Doug Aamoth, blogger for Time Magazine, wrote a story back on September 8 about patent infringement lawsuits filed by several tech giants against other tech giants, and its current impact upon the electronics industry. It’s a problem that has plagued software development teams for ages, affecting Sony’s controllers for the Playstation, Microsoft’s software, among countless others.
In Aamoth’s article, he discusses Google’s $12.5 billion acquisition of Motorolla Mobility on August 15, and the electronic industry’s prolific and strategic use of lawsuits and counter-suits to stonewall companies and their products. The purchase can be one of a sort of pro-active insurance, because Google is already in the midst of numerous lawsuits, some of which stemming from their sale of nine patents to HTC, another software company embroiled in a series of lawsuits and counter-lawsuits with Apple.

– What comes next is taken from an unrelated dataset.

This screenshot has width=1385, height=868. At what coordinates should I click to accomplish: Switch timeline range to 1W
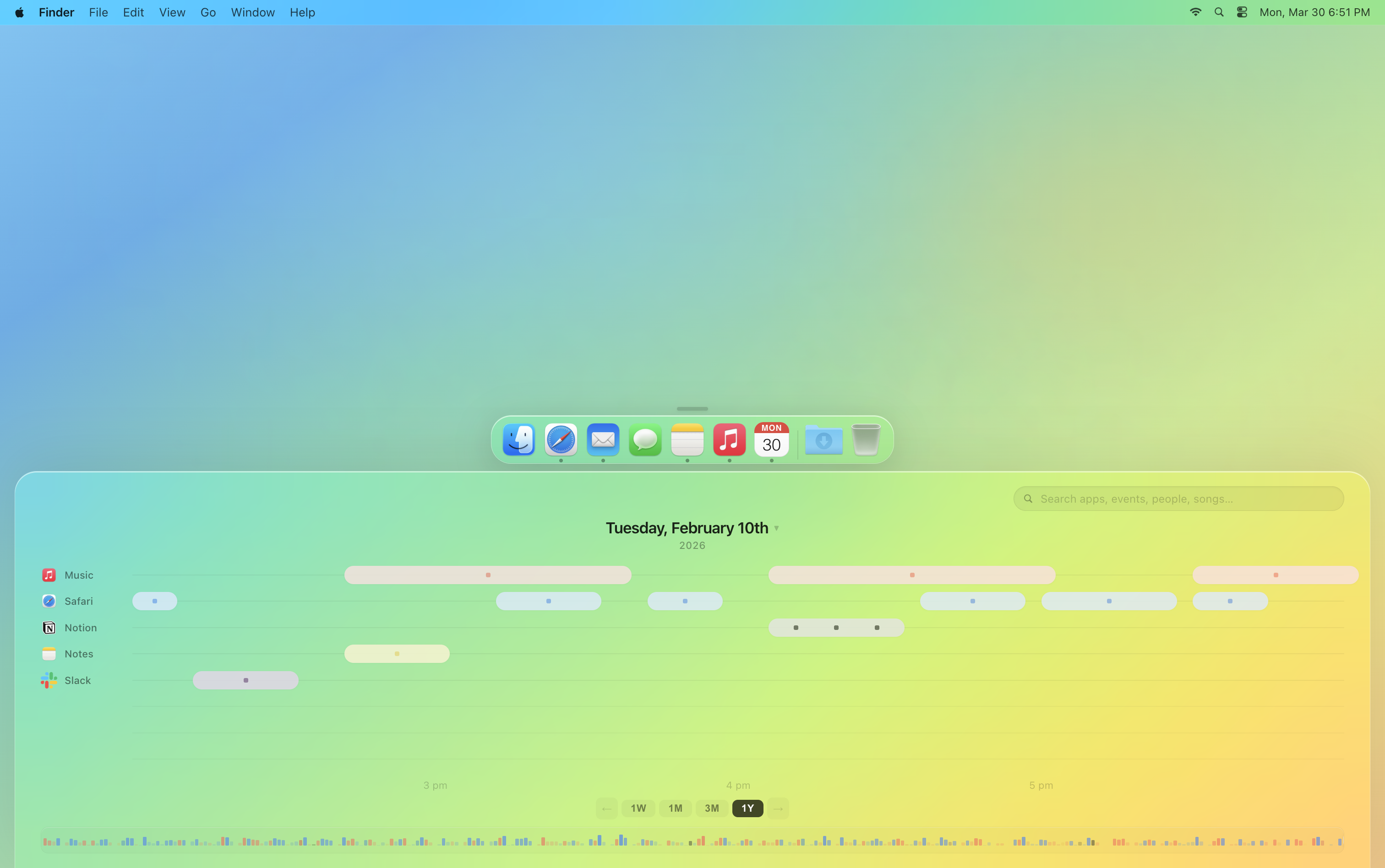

One problem that seems to be rife within the patents themselves are the occasionally vague and unspecific nature of the products or features meant to be protected. One example would be SEGA Enterprises Ltd., the company behind several popular game series like “Sonic the Hedgehog,” and “Yakuza,” currently holding U.S. Patent 6,200,138: “Game Display Method, Moving Direction Indicating Method, Game Apparatus and Drive Simulating Apparatus.” So when it any other game developer, be it a huge, multi-national company to the smallest team of indie developers, wishes to have a game where they wish to show which direction you are going in, or where you want to go, they need to pony up to SEGA for the license. For anyone possibly unacquainted with video game mechanics, knowing where you want to go is pretty much right up there with movement in the first place.
So with companies suing and counter-suing each other, it begs the question: What happens to the up-and-coming developers in a market with such open hostility? Can new companies possibly hope to innovate and create new products in a market where you can be sued for selling your products via the internet? One thing is for sure, these large companies aren’t likely to get along soon, and the smaller developers will just have to watch the skies for any stumbling giants.